(EXERCISE INSTRUCTIONS)
Find the string "field" in the records and copy each line where it occurs.

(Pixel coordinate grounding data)
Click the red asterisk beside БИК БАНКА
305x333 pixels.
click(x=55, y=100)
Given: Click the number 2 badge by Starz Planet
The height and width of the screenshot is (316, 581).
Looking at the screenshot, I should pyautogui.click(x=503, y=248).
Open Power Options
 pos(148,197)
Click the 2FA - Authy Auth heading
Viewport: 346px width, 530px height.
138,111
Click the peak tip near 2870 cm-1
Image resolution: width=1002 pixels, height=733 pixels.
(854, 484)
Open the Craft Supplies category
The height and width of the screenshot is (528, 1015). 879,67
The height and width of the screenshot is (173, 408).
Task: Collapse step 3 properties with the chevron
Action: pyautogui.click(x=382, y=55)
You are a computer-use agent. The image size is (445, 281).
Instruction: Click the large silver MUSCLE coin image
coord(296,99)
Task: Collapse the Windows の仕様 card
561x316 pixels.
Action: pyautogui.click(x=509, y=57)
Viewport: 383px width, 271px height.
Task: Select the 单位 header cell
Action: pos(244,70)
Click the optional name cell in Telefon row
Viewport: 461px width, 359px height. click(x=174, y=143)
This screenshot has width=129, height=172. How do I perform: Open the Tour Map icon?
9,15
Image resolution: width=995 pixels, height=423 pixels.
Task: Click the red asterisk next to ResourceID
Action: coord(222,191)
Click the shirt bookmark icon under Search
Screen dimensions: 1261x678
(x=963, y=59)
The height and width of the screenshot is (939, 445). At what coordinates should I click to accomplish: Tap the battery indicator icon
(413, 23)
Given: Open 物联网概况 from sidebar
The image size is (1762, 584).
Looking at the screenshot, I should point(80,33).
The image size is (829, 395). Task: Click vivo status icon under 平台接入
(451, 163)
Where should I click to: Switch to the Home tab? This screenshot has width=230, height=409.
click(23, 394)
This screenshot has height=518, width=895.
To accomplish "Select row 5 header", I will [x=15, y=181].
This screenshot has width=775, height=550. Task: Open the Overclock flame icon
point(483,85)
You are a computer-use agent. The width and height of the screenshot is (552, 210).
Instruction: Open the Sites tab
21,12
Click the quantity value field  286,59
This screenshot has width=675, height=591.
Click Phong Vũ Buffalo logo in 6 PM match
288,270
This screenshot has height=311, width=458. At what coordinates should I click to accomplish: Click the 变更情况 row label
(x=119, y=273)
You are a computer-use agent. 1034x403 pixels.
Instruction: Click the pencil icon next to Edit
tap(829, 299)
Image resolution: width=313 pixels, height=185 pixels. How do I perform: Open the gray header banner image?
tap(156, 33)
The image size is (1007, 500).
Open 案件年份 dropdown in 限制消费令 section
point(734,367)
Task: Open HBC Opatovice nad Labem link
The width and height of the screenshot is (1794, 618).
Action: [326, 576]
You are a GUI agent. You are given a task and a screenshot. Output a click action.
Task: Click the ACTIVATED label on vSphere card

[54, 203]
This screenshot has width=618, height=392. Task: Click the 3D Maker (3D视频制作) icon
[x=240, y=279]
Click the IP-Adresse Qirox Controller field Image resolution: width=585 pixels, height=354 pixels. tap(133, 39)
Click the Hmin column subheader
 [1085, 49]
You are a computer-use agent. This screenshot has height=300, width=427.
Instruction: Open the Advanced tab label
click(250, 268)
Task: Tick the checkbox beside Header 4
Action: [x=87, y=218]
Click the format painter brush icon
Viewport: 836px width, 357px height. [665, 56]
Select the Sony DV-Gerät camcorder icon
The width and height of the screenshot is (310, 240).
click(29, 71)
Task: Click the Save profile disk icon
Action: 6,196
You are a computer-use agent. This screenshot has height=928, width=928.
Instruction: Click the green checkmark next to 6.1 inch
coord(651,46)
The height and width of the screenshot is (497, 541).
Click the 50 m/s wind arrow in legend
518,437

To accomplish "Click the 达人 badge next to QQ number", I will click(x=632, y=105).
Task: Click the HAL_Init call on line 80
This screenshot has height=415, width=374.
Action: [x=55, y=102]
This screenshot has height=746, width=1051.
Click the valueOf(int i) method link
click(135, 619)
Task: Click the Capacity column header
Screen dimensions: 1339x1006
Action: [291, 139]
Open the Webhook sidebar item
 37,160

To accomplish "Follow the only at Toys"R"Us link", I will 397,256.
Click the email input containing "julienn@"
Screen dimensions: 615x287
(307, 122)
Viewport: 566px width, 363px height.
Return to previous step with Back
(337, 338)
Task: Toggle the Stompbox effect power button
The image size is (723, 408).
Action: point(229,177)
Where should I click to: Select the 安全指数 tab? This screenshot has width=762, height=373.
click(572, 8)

(ANSWER TO THIS EXERCISE)
Click the quantity value field  286,59
Click the IP-Adresse Qirox Controller field Image resolution: width=585 pixels, height=354 pixels. tap(133, 39)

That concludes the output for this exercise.